Research Program

My research draws from the political economy of development, historical and feminist political ecology, critical agrarian and food studies, and African studies to examine the relationship between gender, intersectionality, development, and socio-ecological change in Sub-Saharan Africa, particularly Tanzania. I am interested in understanding how agrarian landscapes, livelihoods, and lifestyles articulate with local and global capitalist forces, and how these processes (re)shape the multidimensional identities and subjectivities of rural women and men, as well as their relationships with the state, society, and the environment.

What animates these research interests is the broader question of how public policies and capitalist processes that aim to achieve various sustainability goals often end up reinforcing pre-existing social inequalities, or marginalizing the very groups they intend to serve. I am currently working on two projects that address these concerns. The first examines the phenomenon of ‘global land grabbing,’ or the recent surge in large-scale land investments in the global South for the production of food, fuel, and other primary commodities. The second focuses on the process of ‘sustainable livestock intensification,’ the transformation of subsistence-oriented pastoral and agropastoral systems into modern industrial livestock operations to increase meat and dairy yields while mitigating climate change and environmental degradation.


Current
Projects

Sweet Deal, Bitter Landscape: Gender Politics and Liminality in Tanzania's New Enclosures

This book project traces one of the most high-profile agricultural land deals signed by the Tanzanian government and foreign investors in the first decade of the twenty-first century. Known as the EcoEnergy Sugar Project, the Tanzanian government granted a 99-year lease to over 20,000 hectares of coastal farmland on which thousands of rural women and men live, to a Swedish investor who promised to mobilize over USD 500 million for commercial sugarcane production. Despite enormous political support from top-level government officials, international development agencies, and financial institutions, the project has remained stalled for over a decade since its inception in 2005/6. 
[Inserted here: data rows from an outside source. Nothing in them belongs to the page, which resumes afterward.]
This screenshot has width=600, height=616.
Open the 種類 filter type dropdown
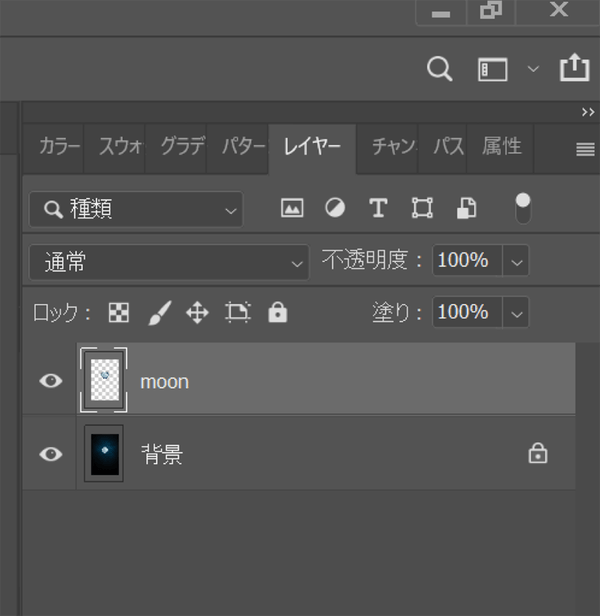(136, 209)
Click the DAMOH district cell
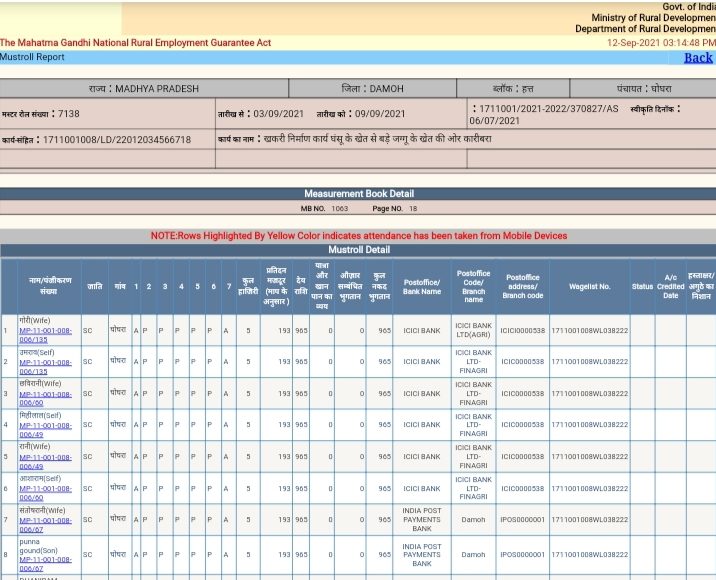Screen dimensions: 716x580 (x=373, y=89)
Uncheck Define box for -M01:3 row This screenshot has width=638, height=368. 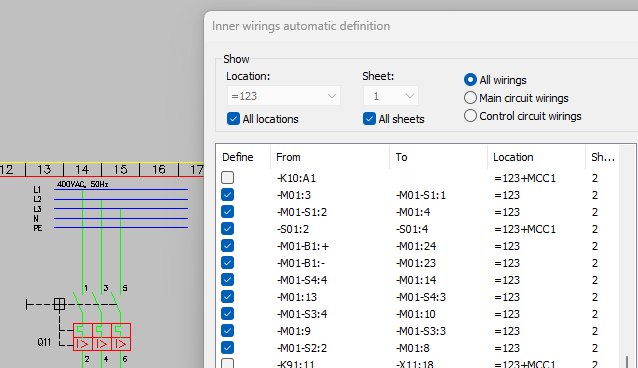[x=227, y=195]
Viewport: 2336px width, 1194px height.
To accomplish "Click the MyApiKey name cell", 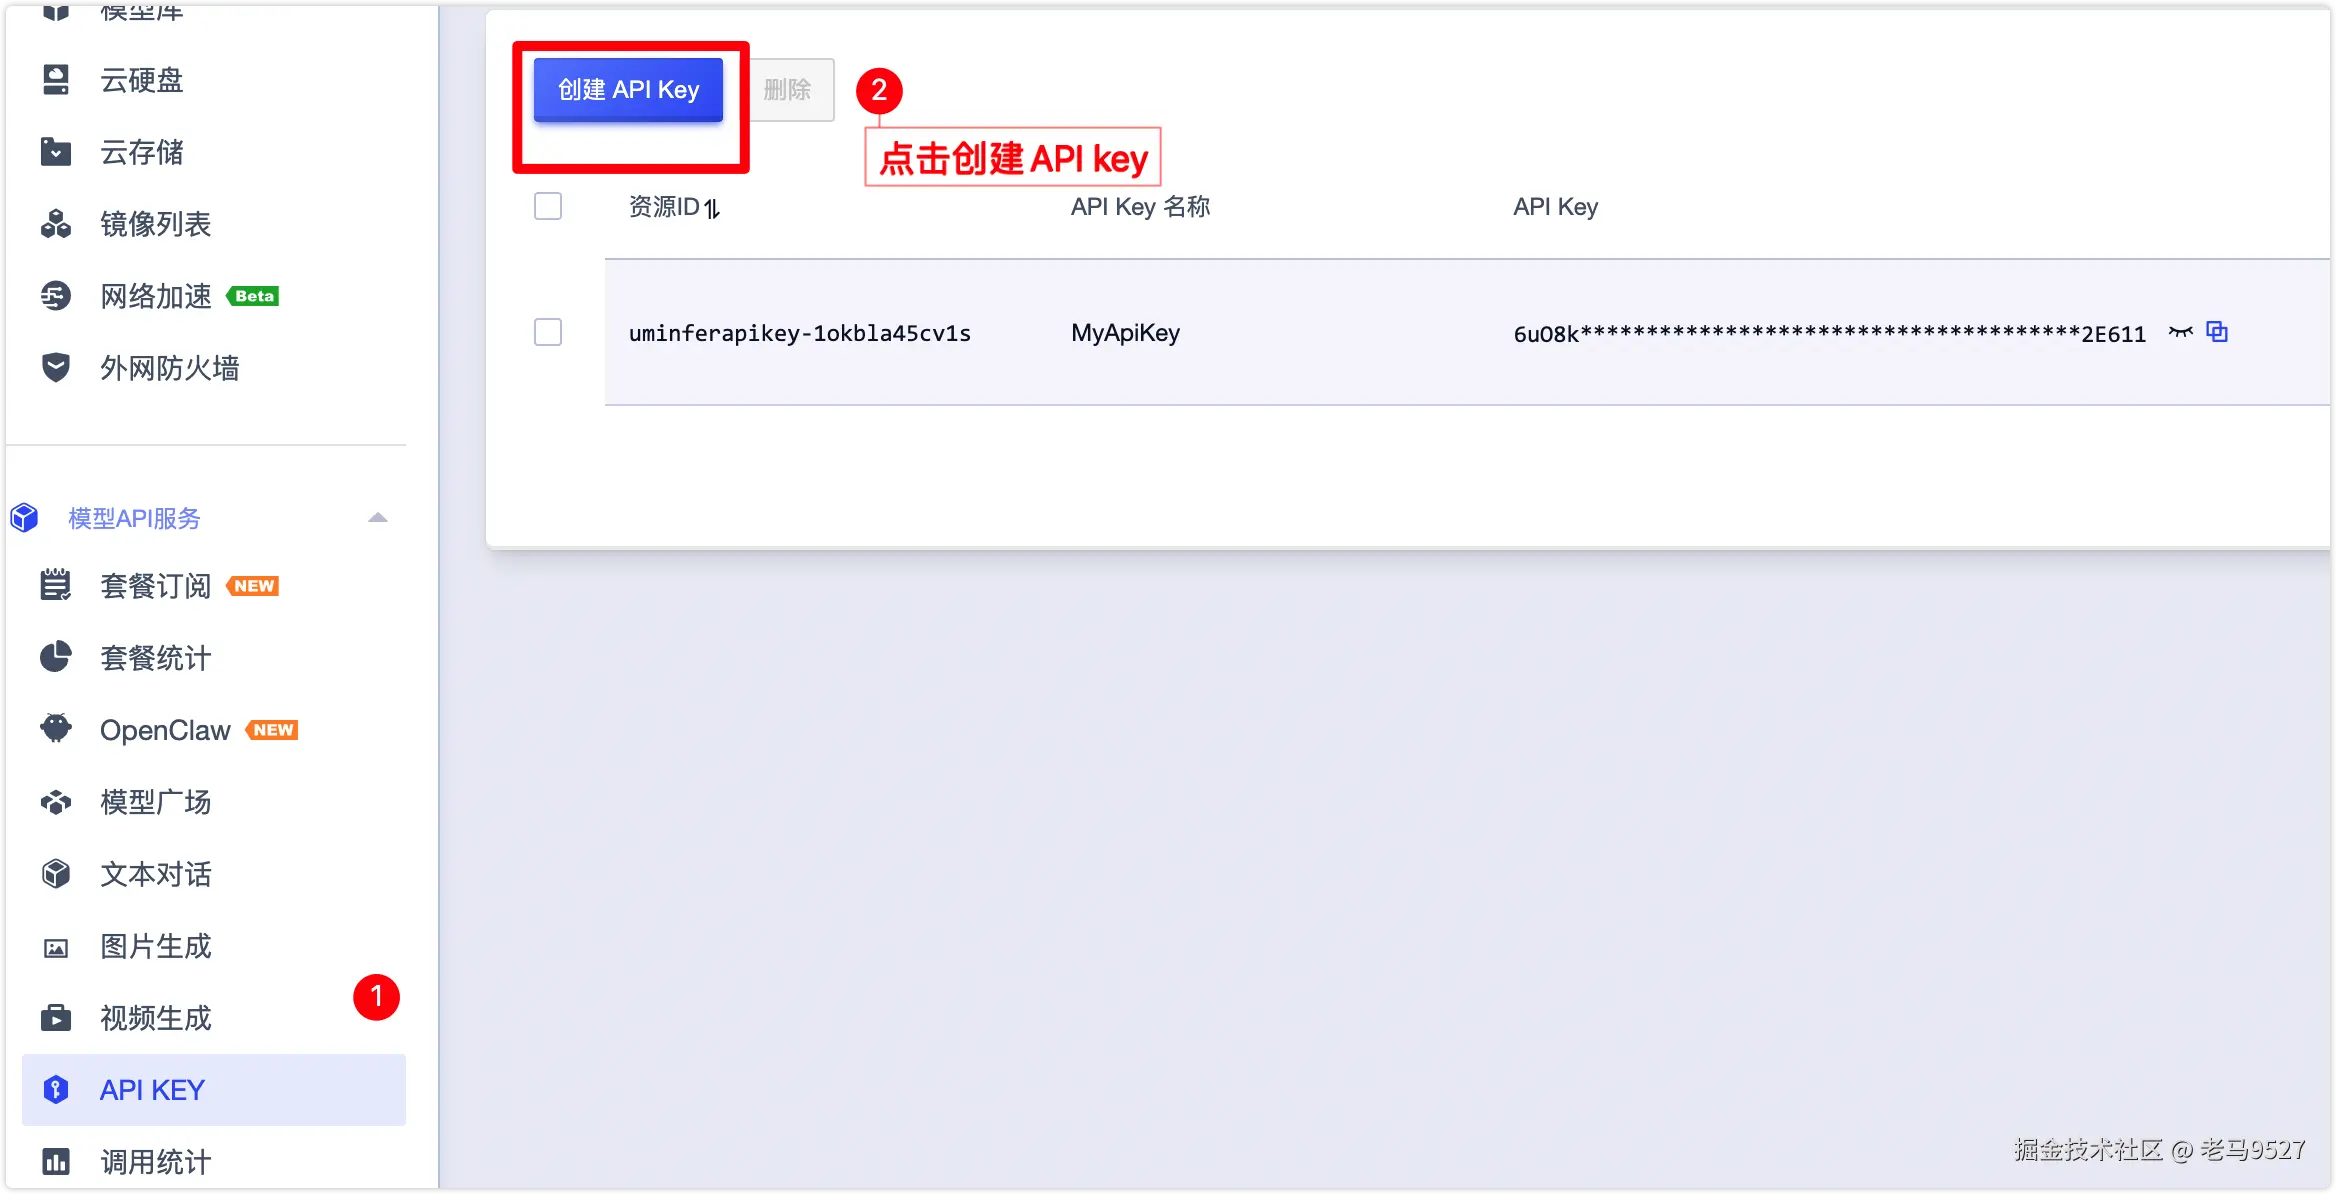I will [x=1125, y=332].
Proposing to think with the heuristic of liminality—a lived experience and an ontological condition of being in-between—and the analytical sensibility of intersectionality, the study examines the relational entanglements of the Tanzanian state, the foreign investor, and the rural women and men that have shaped the unfolding dynamics of the EcoEnergy project against its apparent stillness or inactivity on the surface. Drawing on 18 months of visual ethnographic fieldwork in the district of Bagamoyo, it argues that the implementation of the land deal has been stymied by the convergence of political economic processes at multiple scales; the ambiguities in land tenure resulting from the legacy of previous rounds of state-led enclosures and dispossessions; as well as the determination of rural women and men to remain rooted on the land through diverse, and at times perverse, gendered strategies of everyday resistance.
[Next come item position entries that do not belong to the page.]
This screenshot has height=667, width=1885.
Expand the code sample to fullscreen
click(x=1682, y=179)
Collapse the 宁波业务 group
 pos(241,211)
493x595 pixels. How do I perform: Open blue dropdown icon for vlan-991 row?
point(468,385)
The study underscores the importance of understanding the historical, cultural, political, and ecological contexts under which contemporary land deals unfold; it demonstrates that the landscape in Bagamoyo has been a product of people’s on-going material and symbolic relationships with nonhuman natures, while being deeply enmeshed in local and global dynamics of power and capital. In shedding light on how gender, class, race, generation, location, and other intersecting forms of difference have shaped people’s experiences of and responses to the liminal land deal, the study also raises critical questions about the trajectories of postcolonial development and nation-building for the Tanzanian state, as well as the meaning of identity and citizenship for those living in the margins of capitalist agrarian transformation.    


 

Flesh and Blood: Technoscience and Sustainable Livestock Intensification in Tanzania

Profound changes are underway in Africa’s livestock systems. To boost meat and dairy production and economic growth, African governments are working with donor agencies, agricultural research institutes, and corporate philanthropic foundations to transform the region’s predominantly subsistence-oriented pastoral systems into commercial livestock operations. In recent years, statistical projections of increased animal protein demand, combined with climate change concerns, has inspired numerous development programs on sustainable or “climate-smart” livestock intensification. According to the UN Food and Agriculture Organization, addressing food and nutrition security in times of rapid urbanization and climate change will require major transformations in Africa’s livestock sector, especially enhanced animal productivity and efficiency, over the next 20 years. To that end, countries such as Tanzania, Ethiopia, and Rwanda have recently launched their 15-year national “livestock master plans” with the support of the International Livestock Research Institute and the Bill and Melinda Gates Foundation. These plans converge on the need for greater investments in “better genetics, feed, and health” and related institutional reforms to facilitate such investments.

This research uses the case of Tanzania to investigate how contemporary technological interventions to improve livestock production especially in light of climate change and urbanization are reshaping pastoral landscapes, livelihoods, and lifeways. The project weaves together and contributes to literature in political ecology, critical agrarian and development studies, feminist science studies, and animal geographies. Specifically, this research attends to the intersections of race, gender, class, species, and science that shape the locally specific manifestations and experiences of livestock improvement efforts in Tanzania, with broader implications and lessons for the wider region.